これに対し、朝日新聞の広報担当者は、J-CASTニュースに対し、「新聞業界全体が厳しい状況にあるのは間違いありません。3年後の弊社の収支予測は現時点では困難ですが、『赤字』になるようなことがないように鋭意努力しています」とコメントした。広告収入の数字は公表しておらず、出版部門独立や高級紙創刊の話は、決定事項ではないという。
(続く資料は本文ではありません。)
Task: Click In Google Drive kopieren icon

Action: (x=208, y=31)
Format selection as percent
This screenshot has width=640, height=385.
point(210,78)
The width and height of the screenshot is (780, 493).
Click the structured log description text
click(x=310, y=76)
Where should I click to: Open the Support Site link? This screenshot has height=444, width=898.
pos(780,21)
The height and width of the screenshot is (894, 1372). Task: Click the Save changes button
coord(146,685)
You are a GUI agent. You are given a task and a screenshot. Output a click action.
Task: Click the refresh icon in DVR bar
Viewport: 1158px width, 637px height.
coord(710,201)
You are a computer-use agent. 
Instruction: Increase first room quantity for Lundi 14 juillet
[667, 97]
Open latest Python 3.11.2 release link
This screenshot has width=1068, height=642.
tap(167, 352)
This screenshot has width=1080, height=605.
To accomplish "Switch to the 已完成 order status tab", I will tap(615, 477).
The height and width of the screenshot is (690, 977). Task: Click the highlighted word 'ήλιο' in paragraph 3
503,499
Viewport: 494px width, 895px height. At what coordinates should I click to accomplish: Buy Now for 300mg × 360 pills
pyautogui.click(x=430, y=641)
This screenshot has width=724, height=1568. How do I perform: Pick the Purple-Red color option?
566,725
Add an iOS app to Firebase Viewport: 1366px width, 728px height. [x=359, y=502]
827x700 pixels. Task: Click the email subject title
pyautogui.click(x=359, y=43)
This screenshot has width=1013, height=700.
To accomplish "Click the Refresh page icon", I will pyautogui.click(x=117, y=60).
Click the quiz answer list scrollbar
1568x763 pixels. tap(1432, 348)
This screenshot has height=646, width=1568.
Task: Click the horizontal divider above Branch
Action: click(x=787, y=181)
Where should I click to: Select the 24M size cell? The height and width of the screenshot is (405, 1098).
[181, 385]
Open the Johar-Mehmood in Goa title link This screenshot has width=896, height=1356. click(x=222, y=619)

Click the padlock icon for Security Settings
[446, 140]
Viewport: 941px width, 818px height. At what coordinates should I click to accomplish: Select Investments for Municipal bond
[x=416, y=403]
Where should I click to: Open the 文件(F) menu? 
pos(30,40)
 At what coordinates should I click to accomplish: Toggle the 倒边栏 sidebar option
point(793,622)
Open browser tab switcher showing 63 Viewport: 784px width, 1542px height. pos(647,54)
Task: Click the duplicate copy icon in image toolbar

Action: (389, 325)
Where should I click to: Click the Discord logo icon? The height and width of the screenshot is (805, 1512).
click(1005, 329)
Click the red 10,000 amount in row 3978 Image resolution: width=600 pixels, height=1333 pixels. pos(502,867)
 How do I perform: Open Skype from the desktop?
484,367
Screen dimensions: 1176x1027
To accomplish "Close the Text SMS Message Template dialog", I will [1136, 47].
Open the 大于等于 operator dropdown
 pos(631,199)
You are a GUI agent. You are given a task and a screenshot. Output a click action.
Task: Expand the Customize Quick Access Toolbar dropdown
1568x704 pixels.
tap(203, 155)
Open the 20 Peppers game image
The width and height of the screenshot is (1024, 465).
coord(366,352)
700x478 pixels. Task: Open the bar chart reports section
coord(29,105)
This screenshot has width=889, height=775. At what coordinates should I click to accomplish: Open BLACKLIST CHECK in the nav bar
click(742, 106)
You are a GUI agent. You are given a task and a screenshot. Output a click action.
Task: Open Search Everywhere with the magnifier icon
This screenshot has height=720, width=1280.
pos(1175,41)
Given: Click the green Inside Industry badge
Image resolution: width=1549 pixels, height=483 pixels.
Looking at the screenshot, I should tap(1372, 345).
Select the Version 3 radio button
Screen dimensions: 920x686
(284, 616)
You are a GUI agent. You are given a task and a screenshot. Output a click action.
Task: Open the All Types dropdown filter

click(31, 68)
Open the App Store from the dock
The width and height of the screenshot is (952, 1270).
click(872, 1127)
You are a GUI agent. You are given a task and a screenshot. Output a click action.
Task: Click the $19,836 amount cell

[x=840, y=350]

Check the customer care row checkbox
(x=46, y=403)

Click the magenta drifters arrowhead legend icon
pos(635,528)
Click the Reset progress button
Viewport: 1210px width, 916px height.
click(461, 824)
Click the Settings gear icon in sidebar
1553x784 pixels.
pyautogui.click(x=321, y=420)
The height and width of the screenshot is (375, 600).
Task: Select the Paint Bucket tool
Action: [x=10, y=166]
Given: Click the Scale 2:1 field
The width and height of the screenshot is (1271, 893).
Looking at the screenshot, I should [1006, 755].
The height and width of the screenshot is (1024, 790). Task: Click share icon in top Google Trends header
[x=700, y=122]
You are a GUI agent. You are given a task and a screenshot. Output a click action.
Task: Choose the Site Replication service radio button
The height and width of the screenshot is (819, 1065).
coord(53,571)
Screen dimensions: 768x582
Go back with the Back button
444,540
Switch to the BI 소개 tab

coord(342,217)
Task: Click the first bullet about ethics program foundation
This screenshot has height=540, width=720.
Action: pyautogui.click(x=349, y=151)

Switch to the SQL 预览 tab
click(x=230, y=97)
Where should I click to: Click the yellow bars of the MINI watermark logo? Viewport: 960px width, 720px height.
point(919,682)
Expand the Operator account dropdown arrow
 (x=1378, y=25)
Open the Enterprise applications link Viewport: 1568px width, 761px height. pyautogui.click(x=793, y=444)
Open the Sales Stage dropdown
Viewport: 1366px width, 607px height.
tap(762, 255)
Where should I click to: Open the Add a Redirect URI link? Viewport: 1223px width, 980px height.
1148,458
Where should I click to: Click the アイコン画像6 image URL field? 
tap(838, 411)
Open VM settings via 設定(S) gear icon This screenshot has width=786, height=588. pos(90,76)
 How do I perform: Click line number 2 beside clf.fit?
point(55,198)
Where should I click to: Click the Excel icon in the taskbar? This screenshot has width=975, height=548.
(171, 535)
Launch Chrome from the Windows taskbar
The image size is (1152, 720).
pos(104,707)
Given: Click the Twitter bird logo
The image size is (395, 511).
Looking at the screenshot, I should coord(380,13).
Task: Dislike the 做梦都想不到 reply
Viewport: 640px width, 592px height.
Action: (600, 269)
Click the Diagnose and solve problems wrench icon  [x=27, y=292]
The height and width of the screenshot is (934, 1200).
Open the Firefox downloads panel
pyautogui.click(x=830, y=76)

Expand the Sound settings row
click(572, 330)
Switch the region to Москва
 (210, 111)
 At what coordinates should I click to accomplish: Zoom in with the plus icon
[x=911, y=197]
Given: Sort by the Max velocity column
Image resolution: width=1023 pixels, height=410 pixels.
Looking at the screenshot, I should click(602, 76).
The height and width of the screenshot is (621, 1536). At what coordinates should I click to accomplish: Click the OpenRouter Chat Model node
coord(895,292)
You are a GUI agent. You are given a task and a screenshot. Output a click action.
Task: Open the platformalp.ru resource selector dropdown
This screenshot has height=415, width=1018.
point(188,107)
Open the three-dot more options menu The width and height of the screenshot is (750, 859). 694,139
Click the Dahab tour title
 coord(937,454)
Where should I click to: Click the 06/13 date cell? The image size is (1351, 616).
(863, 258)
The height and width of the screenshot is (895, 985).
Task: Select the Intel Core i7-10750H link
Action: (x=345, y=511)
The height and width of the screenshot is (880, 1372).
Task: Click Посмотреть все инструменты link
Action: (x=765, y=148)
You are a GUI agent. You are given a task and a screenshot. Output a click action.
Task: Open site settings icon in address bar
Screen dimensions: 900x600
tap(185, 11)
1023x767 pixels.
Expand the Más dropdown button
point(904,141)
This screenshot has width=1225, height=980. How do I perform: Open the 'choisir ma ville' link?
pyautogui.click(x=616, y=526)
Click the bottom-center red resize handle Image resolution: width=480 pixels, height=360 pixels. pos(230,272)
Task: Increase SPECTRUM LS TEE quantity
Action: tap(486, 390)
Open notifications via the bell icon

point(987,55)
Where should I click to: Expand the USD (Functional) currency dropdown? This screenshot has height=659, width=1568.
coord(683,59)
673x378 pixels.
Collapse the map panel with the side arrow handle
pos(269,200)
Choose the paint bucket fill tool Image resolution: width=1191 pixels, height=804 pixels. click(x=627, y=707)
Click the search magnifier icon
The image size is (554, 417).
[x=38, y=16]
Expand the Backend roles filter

いずれにせよ、エニーの計画が事実とすれば、ネットで奪われた読者をネットで取り返す作戦と言えそうだ。ヤフーには、脅威にならないのだろうか。同社の広報担当者は、J-CASTニュースに対し、「エニーについては、出来上がったものを見てみないと何とも言えない」と話す。ただ、共同通信社が地方新聞などと共同のポータルサイト「47NEWS」を立ち上げてヤフー配信を止めており、朝日、日経はこれまでヤフーの配信呼びかけに応じていない。それだけに、担当者は、「読売からは配信中止の話は一切ないが、情報提供元があってのサービスだけに、危機感がないといえばウソになる」と打ち明けた。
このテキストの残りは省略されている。